South Abaco Members of Parliament and executive chairman of Bahamas Agricultural and Industrial Corporation (BAIC) Edison M. Key looks forward to the project with special interest.
“This is a part of my life out here and just to see it come back into operation is a tremendous thing for me,” he said during a tour of the facilities. “I know what can be done.
“We had established here one of the largest cucumber farms in the world. And then we moved into citrus exporting more than 1.2 million bushels to Florida each year.”
Adjacent to the Baker project are 500 acres that were transferred to BAIC. They were divided into five- and ten-acre plots and leased for farming, particularly to persons from North Abaco.
“If we can develop them as satellite farms in conjunction with the organic operation, it would be a very good thing especially with the facilities here to process foods,” said Mr. Key.
Mr.
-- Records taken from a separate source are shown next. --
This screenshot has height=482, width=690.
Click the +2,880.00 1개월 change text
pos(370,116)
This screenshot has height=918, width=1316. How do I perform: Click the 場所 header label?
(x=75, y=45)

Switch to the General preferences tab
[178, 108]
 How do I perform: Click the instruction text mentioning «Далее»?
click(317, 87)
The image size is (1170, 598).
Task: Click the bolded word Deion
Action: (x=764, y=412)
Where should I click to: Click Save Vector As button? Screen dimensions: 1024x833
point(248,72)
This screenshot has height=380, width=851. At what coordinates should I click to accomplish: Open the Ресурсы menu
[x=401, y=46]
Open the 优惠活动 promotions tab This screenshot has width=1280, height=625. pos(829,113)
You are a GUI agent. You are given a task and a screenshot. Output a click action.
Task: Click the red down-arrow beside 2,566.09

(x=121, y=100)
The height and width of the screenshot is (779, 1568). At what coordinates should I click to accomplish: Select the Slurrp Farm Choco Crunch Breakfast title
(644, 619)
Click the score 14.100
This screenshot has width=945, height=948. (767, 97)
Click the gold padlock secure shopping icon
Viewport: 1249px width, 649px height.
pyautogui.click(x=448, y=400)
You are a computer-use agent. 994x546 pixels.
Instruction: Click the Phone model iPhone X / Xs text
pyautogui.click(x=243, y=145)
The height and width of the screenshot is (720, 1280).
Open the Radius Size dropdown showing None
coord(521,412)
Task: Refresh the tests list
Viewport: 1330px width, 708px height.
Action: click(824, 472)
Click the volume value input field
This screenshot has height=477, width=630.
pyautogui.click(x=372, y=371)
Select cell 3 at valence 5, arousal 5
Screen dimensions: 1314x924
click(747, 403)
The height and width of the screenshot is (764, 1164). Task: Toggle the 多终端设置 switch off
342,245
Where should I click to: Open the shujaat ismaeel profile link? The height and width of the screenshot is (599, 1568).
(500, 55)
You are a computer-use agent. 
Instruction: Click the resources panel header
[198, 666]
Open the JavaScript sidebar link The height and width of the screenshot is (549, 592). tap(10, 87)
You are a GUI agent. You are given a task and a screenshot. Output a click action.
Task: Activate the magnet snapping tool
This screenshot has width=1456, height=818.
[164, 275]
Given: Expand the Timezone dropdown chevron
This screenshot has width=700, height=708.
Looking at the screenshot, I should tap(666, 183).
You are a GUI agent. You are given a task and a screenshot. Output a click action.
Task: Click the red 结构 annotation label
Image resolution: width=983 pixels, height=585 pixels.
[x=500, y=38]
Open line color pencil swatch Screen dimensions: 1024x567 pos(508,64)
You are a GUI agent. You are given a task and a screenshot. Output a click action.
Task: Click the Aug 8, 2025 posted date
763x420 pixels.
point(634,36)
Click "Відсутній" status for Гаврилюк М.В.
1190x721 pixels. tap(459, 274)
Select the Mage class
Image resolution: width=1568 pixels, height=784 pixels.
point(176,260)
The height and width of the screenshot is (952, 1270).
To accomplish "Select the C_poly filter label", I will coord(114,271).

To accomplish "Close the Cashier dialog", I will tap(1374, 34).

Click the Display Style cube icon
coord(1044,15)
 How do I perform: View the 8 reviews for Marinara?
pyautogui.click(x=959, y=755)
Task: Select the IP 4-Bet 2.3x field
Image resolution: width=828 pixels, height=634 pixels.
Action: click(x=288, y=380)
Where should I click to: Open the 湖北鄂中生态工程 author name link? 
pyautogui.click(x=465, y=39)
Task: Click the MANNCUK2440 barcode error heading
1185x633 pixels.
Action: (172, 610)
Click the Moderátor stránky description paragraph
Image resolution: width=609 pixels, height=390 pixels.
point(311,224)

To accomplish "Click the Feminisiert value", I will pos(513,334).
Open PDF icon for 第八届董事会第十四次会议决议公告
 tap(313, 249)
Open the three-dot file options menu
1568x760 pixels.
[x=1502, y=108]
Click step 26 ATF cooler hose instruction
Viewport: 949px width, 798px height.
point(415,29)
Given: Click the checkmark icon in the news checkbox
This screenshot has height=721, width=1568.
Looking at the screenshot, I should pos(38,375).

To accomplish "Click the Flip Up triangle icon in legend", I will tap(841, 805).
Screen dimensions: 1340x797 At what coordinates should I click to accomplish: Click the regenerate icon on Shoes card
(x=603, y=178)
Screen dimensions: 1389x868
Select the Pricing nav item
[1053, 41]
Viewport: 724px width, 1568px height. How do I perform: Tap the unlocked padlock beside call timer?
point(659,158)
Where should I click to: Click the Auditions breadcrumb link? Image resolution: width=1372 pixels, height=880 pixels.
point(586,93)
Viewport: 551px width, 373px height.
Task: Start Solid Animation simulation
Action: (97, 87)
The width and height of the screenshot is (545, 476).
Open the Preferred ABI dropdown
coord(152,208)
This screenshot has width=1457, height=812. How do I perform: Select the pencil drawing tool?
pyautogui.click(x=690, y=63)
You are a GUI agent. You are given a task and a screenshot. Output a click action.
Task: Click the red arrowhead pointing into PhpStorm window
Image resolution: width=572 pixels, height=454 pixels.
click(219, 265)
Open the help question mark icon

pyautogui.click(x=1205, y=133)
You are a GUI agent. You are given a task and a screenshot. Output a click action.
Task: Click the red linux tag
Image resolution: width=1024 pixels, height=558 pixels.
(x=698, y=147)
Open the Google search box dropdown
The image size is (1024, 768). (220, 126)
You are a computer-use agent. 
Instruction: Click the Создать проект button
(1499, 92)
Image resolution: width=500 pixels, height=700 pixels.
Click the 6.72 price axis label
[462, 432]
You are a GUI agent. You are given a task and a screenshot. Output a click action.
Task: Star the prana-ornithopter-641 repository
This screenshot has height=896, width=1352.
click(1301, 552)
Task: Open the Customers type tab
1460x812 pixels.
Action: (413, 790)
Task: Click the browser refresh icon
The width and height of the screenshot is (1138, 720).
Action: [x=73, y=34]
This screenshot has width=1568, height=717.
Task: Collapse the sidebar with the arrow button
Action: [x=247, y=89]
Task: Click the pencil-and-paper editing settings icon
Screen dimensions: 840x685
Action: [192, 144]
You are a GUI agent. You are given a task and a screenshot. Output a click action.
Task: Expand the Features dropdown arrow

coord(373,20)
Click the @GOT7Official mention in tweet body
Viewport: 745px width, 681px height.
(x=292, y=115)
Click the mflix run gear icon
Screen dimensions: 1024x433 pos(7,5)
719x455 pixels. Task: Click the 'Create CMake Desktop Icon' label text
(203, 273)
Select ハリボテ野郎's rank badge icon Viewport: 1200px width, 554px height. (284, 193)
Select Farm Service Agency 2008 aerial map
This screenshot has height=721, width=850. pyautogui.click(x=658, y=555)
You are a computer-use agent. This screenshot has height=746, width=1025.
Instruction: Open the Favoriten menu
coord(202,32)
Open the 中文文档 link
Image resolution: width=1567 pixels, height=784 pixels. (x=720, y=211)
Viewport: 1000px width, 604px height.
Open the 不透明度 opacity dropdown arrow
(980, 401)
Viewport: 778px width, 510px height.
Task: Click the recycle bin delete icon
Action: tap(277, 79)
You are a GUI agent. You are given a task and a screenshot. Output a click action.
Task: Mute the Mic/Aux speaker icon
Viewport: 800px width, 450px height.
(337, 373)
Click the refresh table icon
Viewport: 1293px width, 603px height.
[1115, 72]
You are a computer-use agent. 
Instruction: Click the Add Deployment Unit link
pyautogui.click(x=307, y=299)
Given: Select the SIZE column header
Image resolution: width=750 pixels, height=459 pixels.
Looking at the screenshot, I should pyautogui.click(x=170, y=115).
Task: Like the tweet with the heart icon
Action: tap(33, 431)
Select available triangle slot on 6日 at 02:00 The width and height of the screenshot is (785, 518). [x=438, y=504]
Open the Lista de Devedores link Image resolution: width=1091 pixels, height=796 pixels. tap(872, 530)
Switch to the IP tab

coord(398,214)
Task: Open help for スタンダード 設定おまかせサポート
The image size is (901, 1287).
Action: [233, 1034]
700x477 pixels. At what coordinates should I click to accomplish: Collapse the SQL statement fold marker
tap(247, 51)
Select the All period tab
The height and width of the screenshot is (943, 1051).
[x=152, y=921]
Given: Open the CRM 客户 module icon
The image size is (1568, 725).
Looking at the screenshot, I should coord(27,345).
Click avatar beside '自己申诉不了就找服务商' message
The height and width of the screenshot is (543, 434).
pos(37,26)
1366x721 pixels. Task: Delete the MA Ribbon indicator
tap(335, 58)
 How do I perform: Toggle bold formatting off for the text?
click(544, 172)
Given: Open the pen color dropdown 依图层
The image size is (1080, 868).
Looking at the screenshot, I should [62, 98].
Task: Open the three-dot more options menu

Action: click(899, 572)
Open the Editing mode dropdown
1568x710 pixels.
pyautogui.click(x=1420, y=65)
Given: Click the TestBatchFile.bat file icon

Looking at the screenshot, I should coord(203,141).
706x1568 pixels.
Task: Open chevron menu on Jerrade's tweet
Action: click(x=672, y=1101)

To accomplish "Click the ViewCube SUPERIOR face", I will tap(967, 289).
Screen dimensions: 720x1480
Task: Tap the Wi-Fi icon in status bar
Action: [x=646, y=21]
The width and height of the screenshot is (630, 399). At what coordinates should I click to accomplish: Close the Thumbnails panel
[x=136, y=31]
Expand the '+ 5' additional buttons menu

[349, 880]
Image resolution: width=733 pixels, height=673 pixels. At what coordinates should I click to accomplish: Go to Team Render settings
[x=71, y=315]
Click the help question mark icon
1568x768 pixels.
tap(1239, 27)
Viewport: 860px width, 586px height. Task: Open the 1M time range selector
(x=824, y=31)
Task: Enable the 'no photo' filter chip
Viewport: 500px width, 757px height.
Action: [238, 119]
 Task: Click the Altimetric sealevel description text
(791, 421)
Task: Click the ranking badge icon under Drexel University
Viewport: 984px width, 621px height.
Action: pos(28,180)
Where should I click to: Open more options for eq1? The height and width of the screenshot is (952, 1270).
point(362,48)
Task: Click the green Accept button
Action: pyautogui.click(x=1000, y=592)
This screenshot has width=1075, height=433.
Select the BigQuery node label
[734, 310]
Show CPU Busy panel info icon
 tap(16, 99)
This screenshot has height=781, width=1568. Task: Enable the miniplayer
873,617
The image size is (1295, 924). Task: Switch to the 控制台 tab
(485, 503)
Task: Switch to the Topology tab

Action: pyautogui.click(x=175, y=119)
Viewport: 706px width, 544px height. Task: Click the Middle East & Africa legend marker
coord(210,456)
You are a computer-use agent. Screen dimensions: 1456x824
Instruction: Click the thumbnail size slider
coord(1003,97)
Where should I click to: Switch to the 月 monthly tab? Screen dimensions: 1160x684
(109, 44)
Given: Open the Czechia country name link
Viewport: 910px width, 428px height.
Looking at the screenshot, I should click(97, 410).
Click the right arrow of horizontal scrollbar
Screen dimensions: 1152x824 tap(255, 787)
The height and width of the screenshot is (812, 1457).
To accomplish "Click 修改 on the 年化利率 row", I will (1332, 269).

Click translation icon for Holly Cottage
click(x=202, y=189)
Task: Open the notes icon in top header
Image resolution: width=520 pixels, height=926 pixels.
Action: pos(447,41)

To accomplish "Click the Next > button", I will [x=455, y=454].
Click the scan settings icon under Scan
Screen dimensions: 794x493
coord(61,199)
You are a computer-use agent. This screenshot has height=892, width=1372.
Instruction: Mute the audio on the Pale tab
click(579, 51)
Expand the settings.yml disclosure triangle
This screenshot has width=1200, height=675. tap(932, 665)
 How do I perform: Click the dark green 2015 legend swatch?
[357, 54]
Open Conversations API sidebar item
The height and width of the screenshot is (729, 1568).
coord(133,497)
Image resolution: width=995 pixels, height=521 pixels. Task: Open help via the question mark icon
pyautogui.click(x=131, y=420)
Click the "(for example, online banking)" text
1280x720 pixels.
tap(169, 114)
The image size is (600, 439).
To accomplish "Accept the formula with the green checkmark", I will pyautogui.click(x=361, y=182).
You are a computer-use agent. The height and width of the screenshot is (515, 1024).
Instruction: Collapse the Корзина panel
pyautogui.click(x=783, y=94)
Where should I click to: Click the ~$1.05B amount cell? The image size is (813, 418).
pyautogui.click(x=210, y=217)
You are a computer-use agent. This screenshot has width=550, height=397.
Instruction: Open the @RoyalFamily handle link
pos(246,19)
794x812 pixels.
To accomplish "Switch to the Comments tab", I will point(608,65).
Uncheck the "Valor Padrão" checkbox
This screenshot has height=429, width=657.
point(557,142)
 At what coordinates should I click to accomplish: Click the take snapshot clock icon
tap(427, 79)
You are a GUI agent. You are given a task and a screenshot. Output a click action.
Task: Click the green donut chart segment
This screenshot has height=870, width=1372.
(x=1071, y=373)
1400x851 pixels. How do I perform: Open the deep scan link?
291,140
Baker assured farmers that they will have access to tractors and other farm implements to assist with field preparation.
As the operation becomes established much of the produce that currently go to waste because they did not meet the Government’s packing house grade will be processed into other products, he said.
“For example, potatoes will be used to make French fries and tomatoes will be canned or use to make ketchup,” he explained.
North Abaco Farmers Association president Stafford Symonette said the project is a boon for the flagging agriculture industry.
“I am pleased with what I have heard about the project and I believe it will benefit us all,” he said.
“Once I saw the kind of equipment he was bringing in, I realised he was very serious and that he is here for the long haul.
“I do believe in the health advantages of organic farming and this could be a learning experience for us. Maybe we will have to stop using all those chemicals and adopt procedures more compatible with his approach. We can work together and go forward.
“We have lots of people who want to farm but farming is very costly. Mr. Baker said he is going to help farmers prepare their fields. That alone would be significant.
“Already he is clearing farm roads and farmers now have no problem accessing their property and so I expect to see them out in the field more. I am looking forward to it.”